▸ **TASK DESCRIPTION**
Go through the listing below and output it word for word.

### MATERIAL TO PROCESS ###

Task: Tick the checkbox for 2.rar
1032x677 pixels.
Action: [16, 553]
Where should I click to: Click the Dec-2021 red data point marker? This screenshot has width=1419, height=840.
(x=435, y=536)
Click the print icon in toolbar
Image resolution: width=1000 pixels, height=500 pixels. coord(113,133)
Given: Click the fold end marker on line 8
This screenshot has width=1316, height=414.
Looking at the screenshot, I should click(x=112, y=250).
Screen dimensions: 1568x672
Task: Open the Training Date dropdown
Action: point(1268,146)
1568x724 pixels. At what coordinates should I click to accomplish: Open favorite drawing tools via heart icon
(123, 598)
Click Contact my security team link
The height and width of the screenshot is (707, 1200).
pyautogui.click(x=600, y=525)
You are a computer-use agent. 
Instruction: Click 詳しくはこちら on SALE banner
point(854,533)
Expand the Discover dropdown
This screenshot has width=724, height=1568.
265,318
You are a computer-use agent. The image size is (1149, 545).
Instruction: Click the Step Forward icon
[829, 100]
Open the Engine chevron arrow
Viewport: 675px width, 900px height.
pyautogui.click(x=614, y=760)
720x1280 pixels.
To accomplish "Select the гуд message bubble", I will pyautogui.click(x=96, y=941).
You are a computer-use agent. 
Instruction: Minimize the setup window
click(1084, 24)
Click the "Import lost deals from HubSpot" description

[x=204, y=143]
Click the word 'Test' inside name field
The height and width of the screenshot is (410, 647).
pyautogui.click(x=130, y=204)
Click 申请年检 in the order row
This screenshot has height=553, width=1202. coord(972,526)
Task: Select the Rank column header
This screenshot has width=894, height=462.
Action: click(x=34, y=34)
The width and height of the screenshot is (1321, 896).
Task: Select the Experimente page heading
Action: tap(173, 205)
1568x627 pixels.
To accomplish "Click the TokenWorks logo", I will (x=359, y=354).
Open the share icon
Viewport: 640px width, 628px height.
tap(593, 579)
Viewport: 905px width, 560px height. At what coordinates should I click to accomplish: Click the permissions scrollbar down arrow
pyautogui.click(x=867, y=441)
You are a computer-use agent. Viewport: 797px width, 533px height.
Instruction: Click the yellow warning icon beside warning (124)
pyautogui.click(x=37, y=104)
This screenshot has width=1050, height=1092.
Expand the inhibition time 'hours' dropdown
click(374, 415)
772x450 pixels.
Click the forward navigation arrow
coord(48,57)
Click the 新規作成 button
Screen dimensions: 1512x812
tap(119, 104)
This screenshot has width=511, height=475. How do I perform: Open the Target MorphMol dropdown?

###

▸ **SOLUTION TO THE PROBLEM**
Task: Tick the checkbox for 2.rar
1032x677 pixels.
Action: [16, 553]
Where should I click to: Click the Dec-2021 red data point marker? This screenshot has width=1419, height=840.
(x=435, y=536)
Click the print icon in toolbar
Image resolution: width=1000 pixels, height=500 pixels. coord(113,133)
Given: Click the fold end marker on line 8
This screenshot has width=1316, height=414.
Looking at the screenshot, I should click(x=112, y=250).
Screen dimensions: 1568x672
Task: Open the Training Date dropdown
Action: point(1268,146)
1568x724 pixels. At what coordinates should I click to accomplish: Open favorite drawing tools via heart icon
(123, 598)
Click Contact my security team link
The height and width of the screenshot is (707, 1200).
pyautogui.click(x=600, y=525)
You are a computer-use agent. 
Instruction: Click 詳しくはこちら on SALE banner
point(854,533)
Expand the Discover dropdown
This screenshot has width=724, height=1568.
265,318
You are a computer-use agent. The image size is (1149, 545).
Instruction: Click the Step Forward icon
[829, 100]
Open the Engine chevron arrow
Viewport: 675px width, 900px height.
pyautogui.click(x=614, y=760)
720x1280 pixels.
To accomplish "Select the гуд message bubble", I will pyautogui.click(x=96, y=941).
You are a computer-use agent. 
Instruction: Minimize the setup window
click(1084, 24)
Click the "Import lost deals from HubSpot" description

[x=204, y=143]
Click the word 'Test' inside name field
The height and width of the screenshot is (410, 647).
pyautogui.click(x=130, y=204)
Click 申请年检 in the order row
This screenshot has height=553, width=1202. coord(972,526)
Task: Select the Rank column header
This screenshot has width=894, height=462.
Action: click(x=34, y=34)
The width and height of the screenshot is (1321, 896).
Task: Select the Experimente page heading
Action: tap(173, 205)
1568x627 pixels.
To accomplish "Click the TokenWorks logo", I will (x=359, y=354).
Open the share icon
Viewport: 640px width, 628px height.
tap(593, 579)
Viewport: 905px width, 560px height. At what coordinates should I click to accomplish: Click the permissions scrollbar down arrow
pyautogui.click(x=867, y=441)
You are a computer-use agent. Viewport: 797px width, 533px height.
Instruction: Click the yellow warning icon beside warning (124)
pyautogui.click(x=37, y=104)
This screenshot has width=1050, height=1092.
Expand the inhibition time 'hours' dropdown
click(374, 415)
772x450 pixels.
Click the forward navigation arrow
coord(48,57)
Click the 新規作成 button
Screen dimensions: 1512x812
tap(119, 104)
This screenshot has width=511, height=475. How do I perform: Open the Target MorphMol dropdown?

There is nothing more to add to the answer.